Washington multiplie les attaques contre les navires de supposés narcotrafiquants vénézuéliens. Et menace maintenant Caracas de frappes terrestres.Une image en noir et blanc prise depuis les airs montre une embarcation posée sur l’océan. Un viseur braque le petit navire, qui se volatilise bientôt sous l’effet de l’explosion. La vidéo a été publiée ce mardi 14 octobre par Donald Trump sur son compte Truth Social. Le président américain est affirmatif : ses forces ont frappé une « embarcation transportant de la drogue » et « six narcoterroristes » ont été tués.
Les plus cyniques qualifieraient presque la scène d’habituelle. Jeudi, c’est un « sous-marin spécialement fabriqué pour transporter de la drogue » qui a été détruit, a fièrement annoncé le locataire de la Maison-Blanche. Il s’agit de la sixième embarcation coulée par la marine américaine depuis début septembre.
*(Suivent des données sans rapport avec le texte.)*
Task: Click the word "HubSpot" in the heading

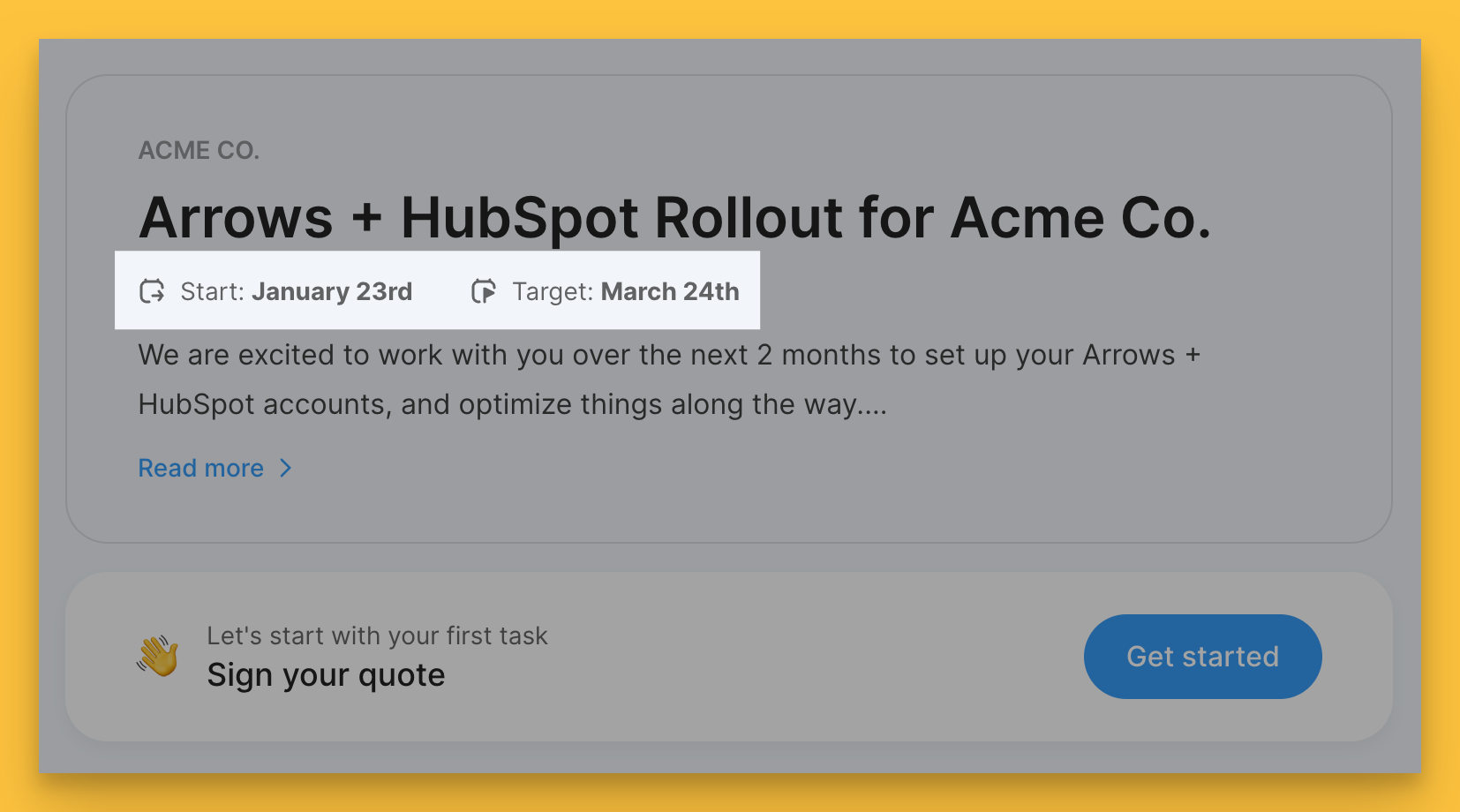Action: click(519, 217)
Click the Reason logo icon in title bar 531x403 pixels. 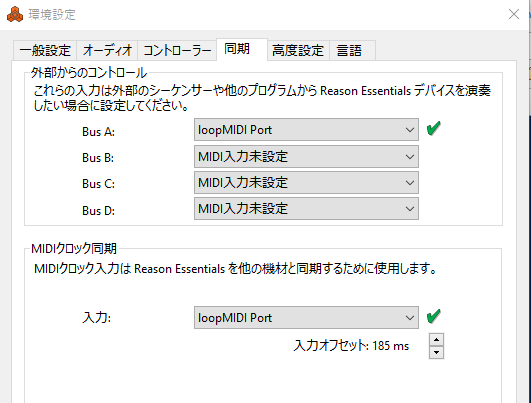15,15
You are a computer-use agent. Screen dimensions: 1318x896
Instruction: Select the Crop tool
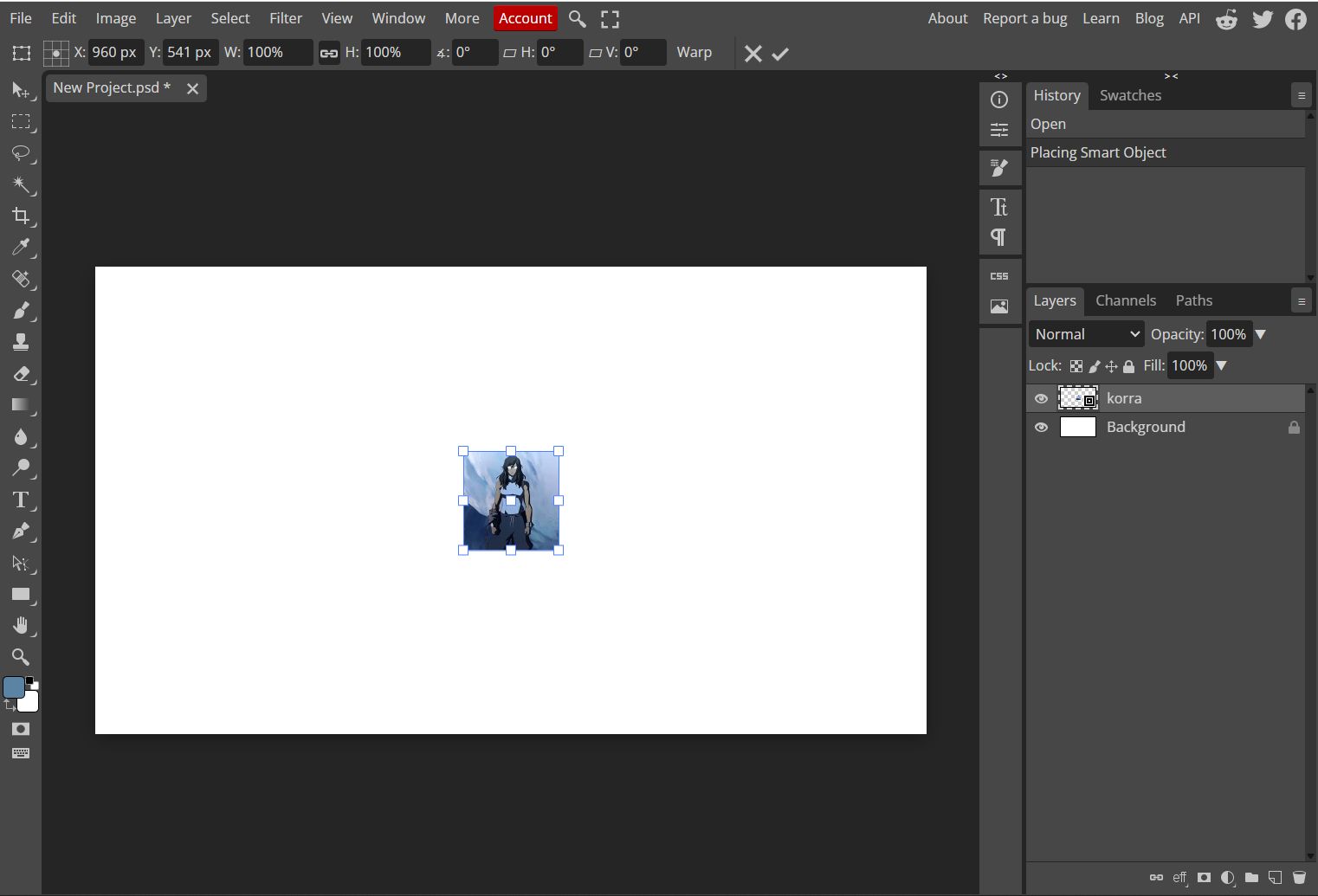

Au moins 27 personnes ont déjà été tuées dans ces opérations.
Tous sont des « narcoterroristes », martèle le président américain, qui a déclaré depuis plusieurs semaines la guerre aux organisations criminelles vénézuéliennes. Accusés d’« inonder » les États-Unis de substances illicites, le Tren de Aragua et le cartel de Los Soles, structures dirigées par Nicolás Maduro en personne à en croire Washington, ont été placés sur la liste des organisations terroristes. Mi-août, huit navires de guerre ont été déployés au large des côtes vénézuéliennes avec pour objectif officiel de lutter contre le narcotrafic.
Une lutte efficace ?
Donald Trump n’a pas jugé nécessaire d’apporter la preuve de l’identité des présumés trafiquants éliminés. Pas plus que de publier des éléments confirmant la nature de leur cargaison. L’une des victimes de l’attaque du mardi 14 octobre serait Chad Joseph, un pêcheur trinidadien, selon sa mère, contactée par l’AFP. « Nous n’avons aucune certitude sur l’identité des personnes tuées lors de ces attaques », rappelle toutefois Ronna Rísquez, autrice d’un livre sur le Tren de Aragua*.